Just wanted to take a moment to thank everyone for helping me out!

Summary:

• I started with OpenVPN using "TUN" (layer 3). It worked but I had trouble with device discovery and getting through the Windows 10 firewall.
  • I'm sure I could have gotten around these issues but I'm lazy so;
• I tried a PPTP tunnel (layer 2) and everything just worked!
  • But my client/server database was miserably slow!
• So I ran some benchmarks. My server is on 1 Gbps Ethernet. I picked a "transaction" and ran it across different scenarios:
  • Client on Gigabit Ethernet.
    • Speed: about 600 Mbps x 600 Mbps *
    • Latency (round trip ping): < 1 ms
    • Transaction time: 5 seconds
  • Wireless Client on range extender in the building next door.
    • Speed: 30 Mbps x 30 Mbps
    • Latency: 4 ms (about 8X)
    • Transaction time: 60 seconds (about 12X)
  • Client over PPTP VPN five miles down the road
    • Speed: 20 Mbps x 10 Mbps
    • Latency: 30 ms (about 60X)
    • Transaction time: 255 seconds (about 50X)

* Yes, Gigabit Ethernet "should" be closer to 1,000 Mbps but we've some old machines and I see closer to 6 and 700 Mbps

Conclusion:

• It would appear, in an interactive client/server application, latency effects performance as much, or even more so, than speed. (The tip off was going from wireless to tunnel. The speed degradation was only 30% while the latency was 7X which more closely matches the performance degradation of 5X.)
  • In my case, the answer will be a remote control app to a dedicated PC connected to the server over Ethernet.
• For other things like printing, looking at a file share or logging into my remote printers' web portals (to configure remotely), the tunnel performed well.

 

[RMerlin]

You shouldn't even consider PPTP as an option. It's cryptography has been considered broken for a few years now.

 

[Klueless]

You shouldn't even consider PPTP as an option. It's cryptography has been considered broken for a few years now

I agree. It was just a quick and easy way to test what I wanted to test. I mean really easy.

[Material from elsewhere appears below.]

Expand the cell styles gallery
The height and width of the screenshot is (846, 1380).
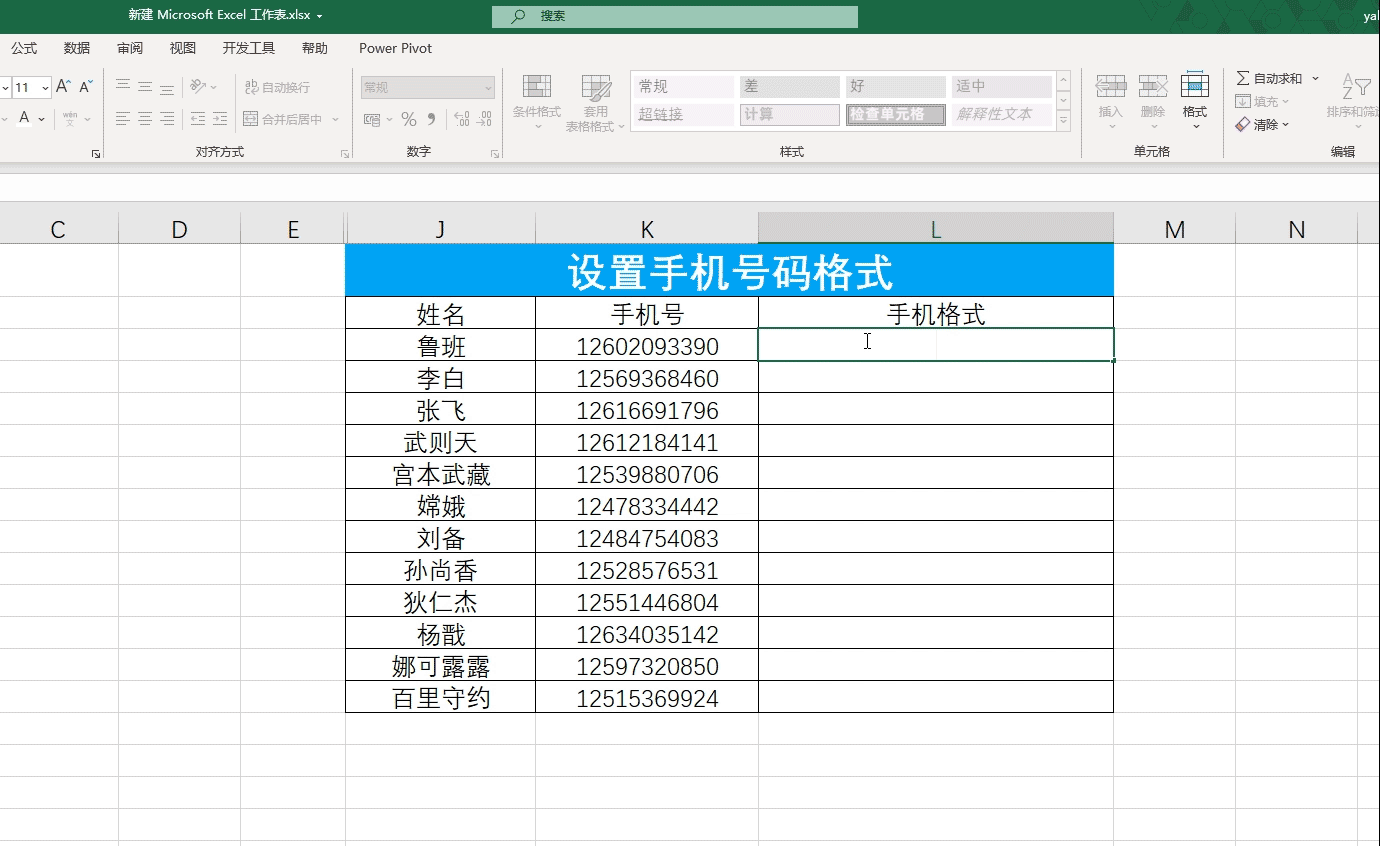pos(1063,122)
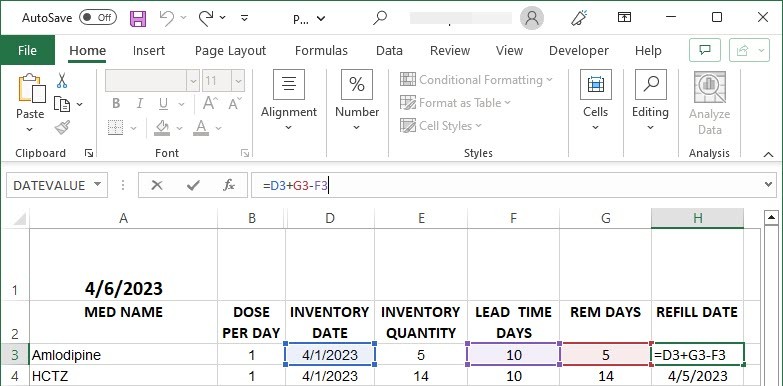Expand the Name Box dropdown showing DATEVALUE

[97, 185]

BTW: The boss really liked the tunnel. Yes, it was slow but fast enough that he could see the vision and got really excited. He even wanted me to explore upgrading our Internet uplinks to 100 Mbps. Now around here that is an expensive proposition but thanks to you, polar et al I'm going to recommend against it,

1. None of you had a good experience with an interactive database app through a tunnel.
2. My testing suggests that latency is the bigger issue and a bandwidth upgrade ain't gonna fix a latency issue.

So, thanks again everyone! I'm going to recommend RPD instead.

 

[PolarBear]

None of you had a good experience with an interactive database app through a tunnel.

Yes, we tried accessing the database base application *in the same building* through half a dozen switches (back in the days of 100 Ethernet), and the performance was terrible! So we used Terminal Services and that worked very well.

Later on we had very good experience with Citrix (very closely related to RDP) connecting the same large database application hosted in Europe to remote users with slow connections in places like the Far East, Sao Paulo and South Africa.

Of course, the above connections all went through the corporate-approved VPN tunnel.

Now that you have whetted the boss's appetite for working remotely, is he going to see you as obstructive if you don't deliver the vision ?

 

[Klueless]

Now that you have whetted the boss's appetite for working remotely, is he going to see you as obstructive if you don't deliver the vision ?

<lol> Good point! And for a car dealer to offer up money it means he really liked it!

 

[RMerlin]

Check how much RAM that server has. If it has enough, you could run that RDP system in a virtual machine on it.

Otherwise, either reuse an older PC, or if space is short, go for a small Quotom PC.

 

[L&LD]

Check how much RAM that server has. If it has enough, you could run that RDP system in a virtual machine on it.

Otherwise, either reuse an older PC, or if space is short, go for a small Quotom PC.

RMerlin, I like the NUC range of tiny PC's, are the Quotom PC's at the same level of reliability as the Intel offerings?